The Ebola outbreak that broke out in the Democratic Republic of the Congo in August 2018 appears to still be ongoing, even 18 months later. Organizations such as Doctors Without Borders are treating the disease, continuing to administer vaccines and other treatments. The mortality rate for Ebola is said to be 60% to 70%.
However, since Ebola is not transmitted through the air or droplets, there is no risk of infection unless one comes into contact with the blood or bodily fluids of an infected person. This means that there is a high risk of infection among medical teams and volunteers treating Ebola. Unlike COVID-19 pneumonia, which is not transmitted through the air or droplets, there is no need to worry about a major outbreak in Japan.
(2) Was there a need to import the Ebola pathogen?
I’m not an expert, so I don’t have any scientific evidence, but would it be impossible to respond if Ebola and other pathogens were not imported?
Wouldn’t it be enough for doctors to gain a detailed understanding of the symptoms of Ebola and then import currently available treatments?
If there are currently no cases in Japan, wouldn’t it be possible to prevent it at the border by thoroughly strengthening the quarantine system at the borders of entry and exit?
(3) Are safety measures in place for the Ebola pathogen adequate?
According to a July 1, 2019, Sankei Shimbun report, “Health, Labor and Welfare Minister Takumi Nemoto met with the Mayor of Musashimurayama and reached a certain level of understanding.”
This is said to be a measure for the 2020 Tokyo Olympics and Paralympics, but the risk of terrorism and the possibility of a major earthquake cannot be ruled out.
If that were to happen, wouldn’t there be a risk that terrorists would steal the pathogen and use it as a biological or chemical weapon, leaving us powerless to do anything about it?
In fact, in the Democratic Republic of the Congo in Africa, the death toll from Ebola hemorrhagic fever has exceeded 2,000, and the infection is spreading.

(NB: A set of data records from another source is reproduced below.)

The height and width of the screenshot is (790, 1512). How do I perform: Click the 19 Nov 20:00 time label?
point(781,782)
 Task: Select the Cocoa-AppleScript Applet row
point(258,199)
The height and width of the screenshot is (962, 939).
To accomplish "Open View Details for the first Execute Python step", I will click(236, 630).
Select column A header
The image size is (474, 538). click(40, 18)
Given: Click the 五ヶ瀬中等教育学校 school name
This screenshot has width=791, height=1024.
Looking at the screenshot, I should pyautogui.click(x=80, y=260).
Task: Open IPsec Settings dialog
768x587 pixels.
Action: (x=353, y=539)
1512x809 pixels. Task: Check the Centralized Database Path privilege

Furthermore, there are reports that doctors and medical facilities treating patients have come under attack, making containment measures difficult.
Also, if a natural disaster on the same level as the Great East Japan Earthquake or worse were to occur, is there a risk that the pathogen could escape and cause widespread damage?
(4) Shouldn’t the priority be to tighten quarantine screening for people returning from or entering the country from endemic areas?
I believe that the first priority should be to conduct extremely strict quarantine screening for people returning from or entering areas where Ebola hemorrhagic fever is prevalent, such as the Democratic Republic of the Congo, in order to prevent the spread of Ebola hemorrhagic fever at the border. Since the incubation period is usually around seven days, careful attention will be needed to assess people who have a fever or are feeling unwell, especially those with a fever.